An example of a test failover illustrates how a test failover works.
In this example, a failover operation is using a recovery plan that:
- Orchestrates the test failover to a recovery SDDC, for a protection group called 'Users' that regularly replicates snapshots to the cloud file system.
- Returns the VMs to the initial power state after failover. When the VMs recover, they are powered on or off based on their power state when the snapshot was taken. For example, if the VM was powered off when the selected snapshot was taken, then the VM will be powered off after the test failover is complete.
This example illustrates the main steps in running a recovery plan as a test failover:
- Select snapshots
- Define runtime settings
- Preview plan steps and confirm test operation
- Clean up test plan
- Acknowledge test plan cleanup
Select Snapshots
- From the left navigation, select Recovery plans.
- In the list of recovery plans, click the recovery plan you want to test.
In this example, we are selecting a recovery plan called User DR, which contains VMs for end user computer systems. The Status indicates Ready, which means the plan is ready to run as a failover or as a test failover (or, the plan can be deactivated).
- In the Plan details page, to test a plan click the DR Failover Test button.
- You see the Snapshot page of the Test plan wizard.
This page allows you to select a snapshot to use for the test failover. By default, the Test plan wizard selects the most recent snapshot taken of the protection group VMs. If you want to select an older snapshot, click the Use different snapshot button.
- In the Select protection group snapshot dialog box, you can select older snapshots, depending on the disaster recovery scenario you want to test.
- Click OK to select the selected snapshot. Click Next to continue.
Define Runtime Settings
- In the Runtime settings page of the wizard, you set two test failover parameters: error handling and test storage migration.
- Under Error handling, select one of the following options:
- Ignore all errors. To test a failover plan quickly and see the results, you can choose to ignore all errors and run the plan unattended.
- Stop on every error. This option stops the test execution on the first failure, and then requires user intervention to resolve each error before continuing. This option is useful if your plan definition is complex and you want to troubleshoot errors in failover as they occur during plan operation.

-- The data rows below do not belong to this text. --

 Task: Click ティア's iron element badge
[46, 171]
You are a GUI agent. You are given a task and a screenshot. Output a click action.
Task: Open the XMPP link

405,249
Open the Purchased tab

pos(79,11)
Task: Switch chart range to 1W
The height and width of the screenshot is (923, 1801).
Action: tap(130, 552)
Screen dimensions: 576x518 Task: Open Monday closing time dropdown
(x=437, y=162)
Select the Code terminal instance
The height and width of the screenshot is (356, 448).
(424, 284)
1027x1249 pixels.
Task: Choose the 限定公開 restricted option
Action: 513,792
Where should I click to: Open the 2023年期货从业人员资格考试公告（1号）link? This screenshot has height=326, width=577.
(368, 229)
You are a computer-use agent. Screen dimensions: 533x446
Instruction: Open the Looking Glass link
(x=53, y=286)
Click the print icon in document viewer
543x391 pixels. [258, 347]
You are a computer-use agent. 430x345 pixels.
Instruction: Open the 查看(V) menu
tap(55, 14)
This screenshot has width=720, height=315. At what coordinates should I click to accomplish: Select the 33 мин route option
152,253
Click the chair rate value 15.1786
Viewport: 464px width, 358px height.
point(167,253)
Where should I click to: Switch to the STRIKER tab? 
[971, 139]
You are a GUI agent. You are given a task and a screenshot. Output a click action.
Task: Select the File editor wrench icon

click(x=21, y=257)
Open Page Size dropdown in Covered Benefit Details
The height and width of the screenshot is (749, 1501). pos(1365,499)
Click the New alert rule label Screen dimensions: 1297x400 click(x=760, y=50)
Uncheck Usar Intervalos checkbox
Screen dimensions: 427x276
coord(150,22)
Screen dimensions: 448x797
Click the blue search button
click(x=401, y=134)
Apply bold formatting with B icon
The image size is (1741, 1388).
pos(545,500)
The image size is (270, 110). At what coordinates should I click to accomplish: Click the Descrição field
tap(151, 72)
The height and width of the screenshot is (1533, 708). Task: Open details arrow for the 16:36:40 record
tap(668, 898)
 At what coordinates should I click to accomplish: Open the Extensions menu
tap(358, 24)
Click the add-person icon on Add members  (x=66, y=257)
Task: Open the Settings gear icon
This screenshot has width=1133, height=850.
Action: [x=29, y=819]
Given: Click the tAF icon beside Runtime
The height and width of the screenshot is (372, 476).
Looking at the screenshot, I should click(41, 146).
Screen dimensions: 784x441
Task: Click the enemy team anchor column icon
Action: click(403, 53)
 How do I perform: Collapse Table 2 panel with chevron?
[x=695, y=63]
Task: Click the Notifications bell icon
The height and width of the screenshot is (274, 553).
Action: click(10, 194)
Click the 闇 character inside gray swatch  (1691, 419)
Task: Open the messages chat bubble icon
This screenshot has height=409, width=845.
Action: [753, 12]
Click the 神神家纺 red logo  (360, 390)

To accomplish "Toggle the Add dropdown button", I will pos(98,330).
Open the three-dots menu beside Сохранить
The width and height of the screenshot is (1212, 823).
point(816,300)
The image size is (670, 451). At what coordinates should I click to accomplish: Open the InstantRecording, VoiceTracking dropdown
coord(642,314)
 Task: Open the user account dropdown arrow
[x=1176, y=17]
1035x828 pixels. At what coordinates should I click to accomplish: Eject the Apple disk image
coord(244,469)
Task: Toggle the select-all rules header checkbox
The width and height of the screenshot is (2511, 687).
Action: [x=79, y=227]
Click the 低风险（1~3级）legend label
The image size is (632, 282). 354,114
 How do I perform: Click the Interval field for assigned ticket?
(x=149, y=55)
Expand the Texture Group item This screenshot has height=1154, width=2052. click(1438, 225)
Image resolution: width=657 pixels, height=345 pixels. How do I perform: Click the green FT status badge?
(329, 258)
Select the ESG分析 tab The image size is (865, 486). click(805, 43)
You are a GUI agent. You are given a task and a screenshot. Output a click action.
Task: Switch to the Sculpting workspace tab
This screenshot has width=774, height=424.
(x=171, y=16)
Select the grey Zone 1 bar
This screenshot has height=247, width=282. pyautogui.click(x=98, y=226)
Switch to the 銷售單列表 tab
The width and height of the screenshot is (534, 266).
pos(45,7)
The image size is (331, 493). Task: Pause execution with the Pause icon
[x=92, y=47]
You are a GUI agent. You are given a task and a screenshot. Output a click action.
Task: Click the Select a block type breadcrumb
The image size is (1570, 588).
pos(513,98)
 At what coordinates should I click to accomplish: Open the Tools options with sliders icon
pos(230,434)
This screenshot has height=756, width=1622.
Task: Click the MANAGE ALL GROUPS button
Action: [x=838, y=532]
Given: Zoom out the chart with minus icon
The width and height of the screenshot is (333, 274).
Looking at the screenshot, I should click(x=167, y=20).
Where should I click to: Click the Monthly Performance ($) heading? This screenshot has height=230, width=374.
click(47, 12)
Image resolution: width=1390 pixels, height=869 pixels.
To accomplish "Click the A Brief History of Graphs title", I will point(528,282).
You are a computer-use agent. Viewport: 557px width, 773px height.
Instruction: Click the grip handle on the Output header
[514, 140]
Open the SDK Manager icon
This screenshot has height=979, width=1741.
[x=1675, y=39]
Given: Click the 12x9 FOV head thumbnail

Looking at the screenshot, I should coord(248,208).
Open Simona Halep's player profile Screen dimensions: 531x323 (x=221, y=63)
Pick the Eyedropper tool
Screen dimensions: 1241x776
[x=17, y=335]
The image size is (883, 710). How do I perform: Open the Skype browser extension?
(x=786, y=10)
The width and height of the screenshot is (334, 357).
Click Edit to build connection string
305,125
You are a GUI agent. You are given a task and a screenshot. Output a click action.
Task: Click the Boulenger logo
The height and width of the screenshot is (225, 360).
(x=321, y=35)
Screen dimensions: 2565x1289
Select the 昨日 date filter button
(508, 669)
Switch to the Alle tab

- Under the Test storage migration section, choose one of the following options:
- Run VMs live on the cloud file system. After failover, VMs run live directly on the cloud file system, which offers a faster failover time for better RTO. Another benefit of running VMs on the cloud file system is that subsequent failback operations are also faster, resulting in less downtime. Some VMs recovered on the cloud file system might require performance that is better suited to vSAN. After a recovery plan operation completes, you can selectively Storage vMotion workloads to the vSAN datastore to improve performance. If you Storage vMotion the VMs manually, it can cause a longer failback process for those VMs.
Another benefit of using the cloud file system for disaster recovery operations is that it you will likely require fewer, and potentially less expensive, host types to operating during disaster recovery. You only have to size and scale your SDDC for CPU and memory to avoid adding hosts to meet requirements for vSAN capacity, which is often the constraint for sizing of an SDDC.
- Full storage migration to recovery SDDC. Performs a full Storage vMotion migration from the staging datastore to the SDDC vSAN datastore as the final step of running a plan.
Using this option increases RTO, as the plan cannot be committed or finished until all Storage vMotion operations are complete. At scale, this can take hours or days. Without committing a successful failover plan, even with all VMs up and running, you cannot then run a failback operation until the initial Storage vMotion is complete. Also during failback operations, there will be a longer failback outage to recover workloads that have been migrated to vSAN. Fully migrated VMs provide higher IOPS performance, which is suitable for VMs that require higher performance, such as database VMs. This option might require more hosts on the cluster, depending on the size of the VMs.
Note: Test failover plans cannot be failed back. - Run VMs live on the cloud file system. After failover, VMs run live directly on the cloud file system, which offers a faster failover time for better RTO. Another benefit of running VMs on the cloud file system is that subsequent failback operations are also faster, resulting in less downtime. Some VMs recovered on the cloud file system might require performance that is better suited to vSAN. After a recovery plan operation completes, you can selectively Storage vMotion workloads to the vSAN datastore to improve performance. If you Storage vMotion the VMs manually, it can cause a longer failback process for those VMs.
- Click Next.
Preview Steps and Run the Test Plan
- In the Preview page of the Test plan wizard, review the steps that the plan will take when it is run, and then click Next.
- In the Confirmation page, enter the words TEST PLAN and then click the Run test button.
When the plan starts, an email alert is sent to users configured for notification in the recovery plan. You can watch the progress of the test failover from the Tasks list on the right side of the VMware Live Cyber Recovery UI. You can also observe the progress in vCenter on the recovery SDDC.
Clean Up and Acknowledge Test Plan
If you are satisfied with the results of the test recovery plan operation, you can clean up the plan and acknowledge the results.
Cleaning up a test plan reverses the plan's instructions and undoes all of the failover operations and results by unregistering and deleting VMs on the test recovery site.
In this example, the test recovery plan finished with no errors. To view more information about what happened during the failover, you can expand each step of the plan operation.
- After you review the test plan failover, click the Clean up button.
- In the Clean up dialog box, review the details, and then enter CLEAN UP TEST. Click the Clean up button to initiate the test plan cleanup.
- After cleanup, you need to explicitly acknowledge that a test failover ran successfully and you want to tear down the test failover. Click the Acknowledge button.
- In the Acknowledge dialog box, review the clean up operation details, enter an optional note, and then click the Acknowledge button.
After you acknowledge a test failover, VMware sends an email to users configured for notification in the recovery plan, along with a PDF report describing the test failover, including a summary of the plan, the plan configuration, and logs for runtime, failover, and any errors.
You now have the option to run the plan again as a test failover, or as a regular failover operation.